**PROBLEM TO SOLVE:** From first line to last, give the records again word for word and omit the pictures.

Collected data
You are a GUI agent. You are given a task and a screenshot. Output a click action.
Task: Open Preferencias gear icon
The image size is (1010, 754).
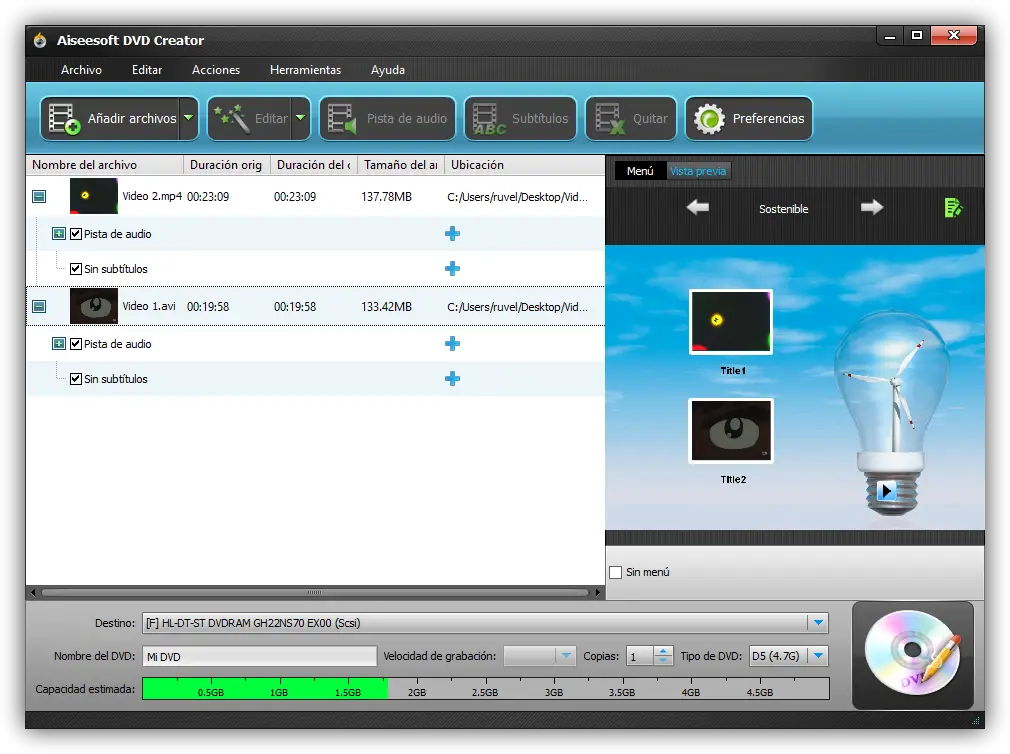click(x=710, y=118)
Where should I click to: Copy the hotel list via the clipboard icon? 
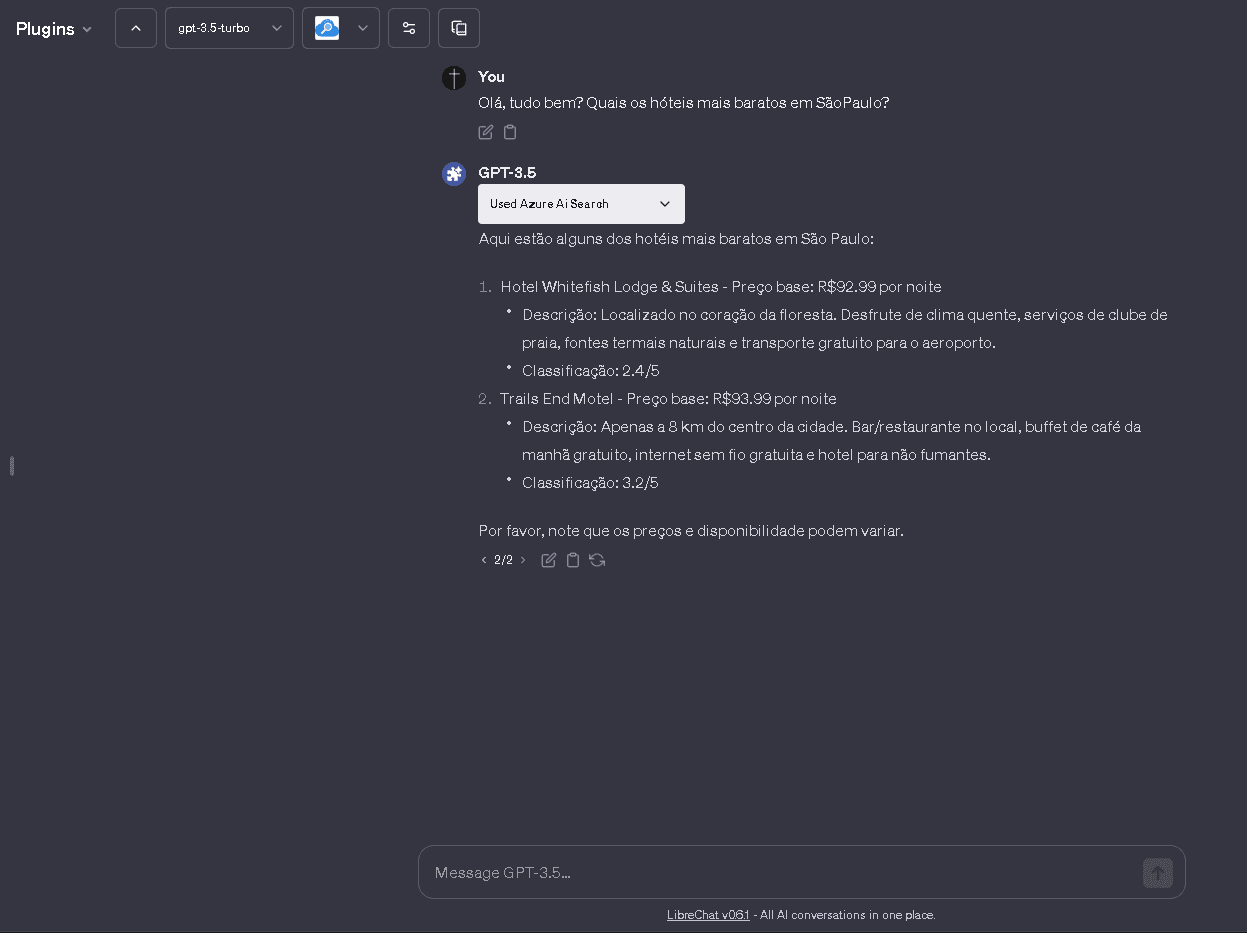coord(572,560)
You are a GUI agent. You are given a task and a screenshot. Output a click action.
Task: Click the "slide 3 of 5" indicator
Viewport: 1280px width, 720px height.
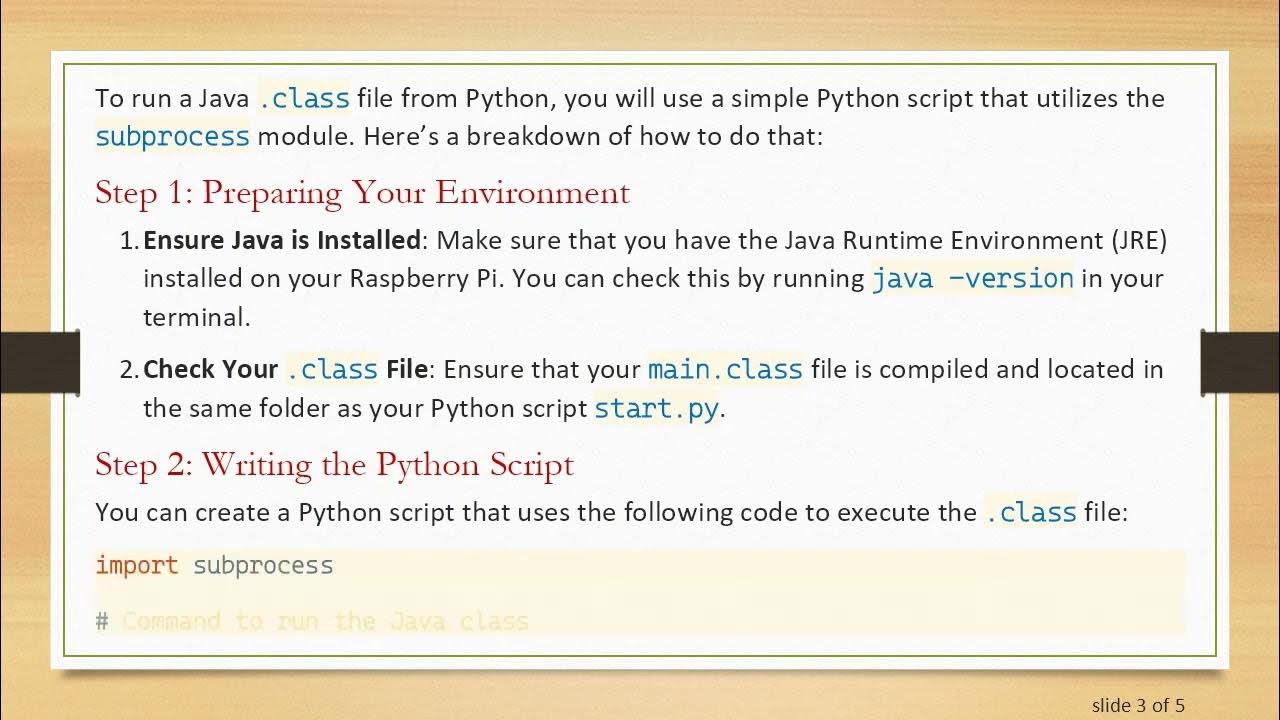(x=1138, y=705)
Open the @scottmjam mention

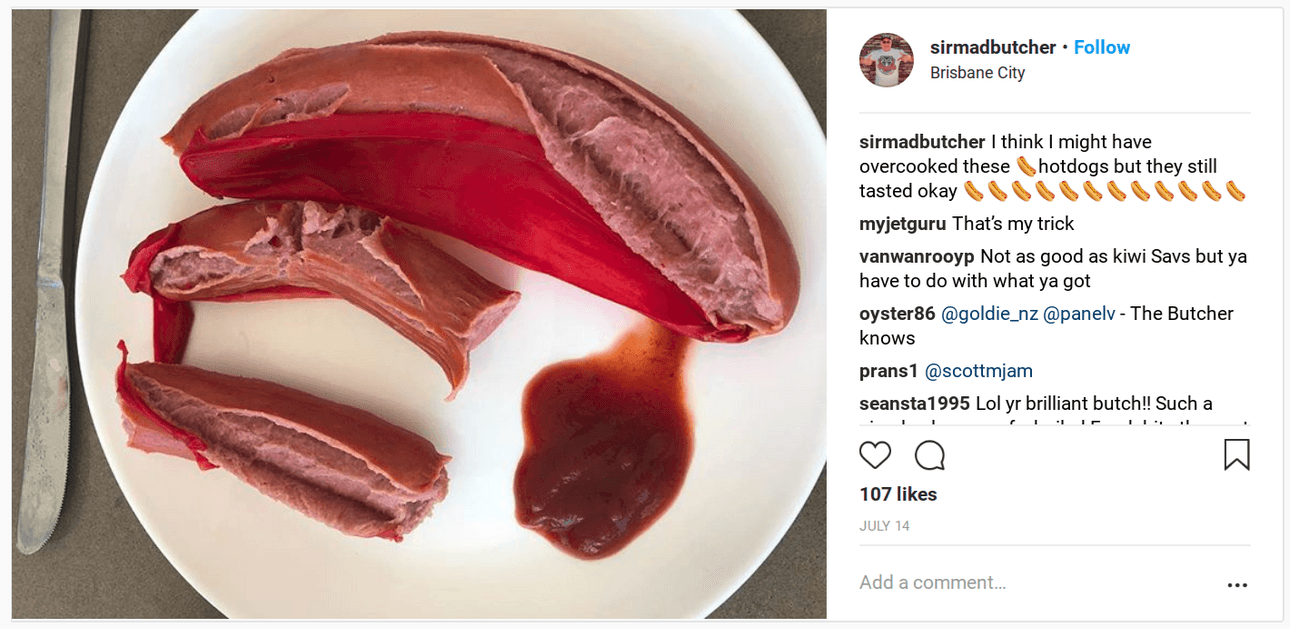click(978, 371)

**EXERCISE SOLUTION:**
You are a GUI agent. You are given a task and a screenshot. Output a click action.
Task: Open Preferencias gear icon
The image size is (1010, 754).
click(x=710, y=118)
Where should I click to: Copy the hotel list via the clipboard icon? 
coord(572,560)
You are a GUI agent. You are given a task and a screenshot. Output a click action.
Task: Click the "slide 3 of 5" indicator
Viewport: 1280px width, 720px height.
(x=1138, y=705)
Open the @scottmjam mention

click(978, 371)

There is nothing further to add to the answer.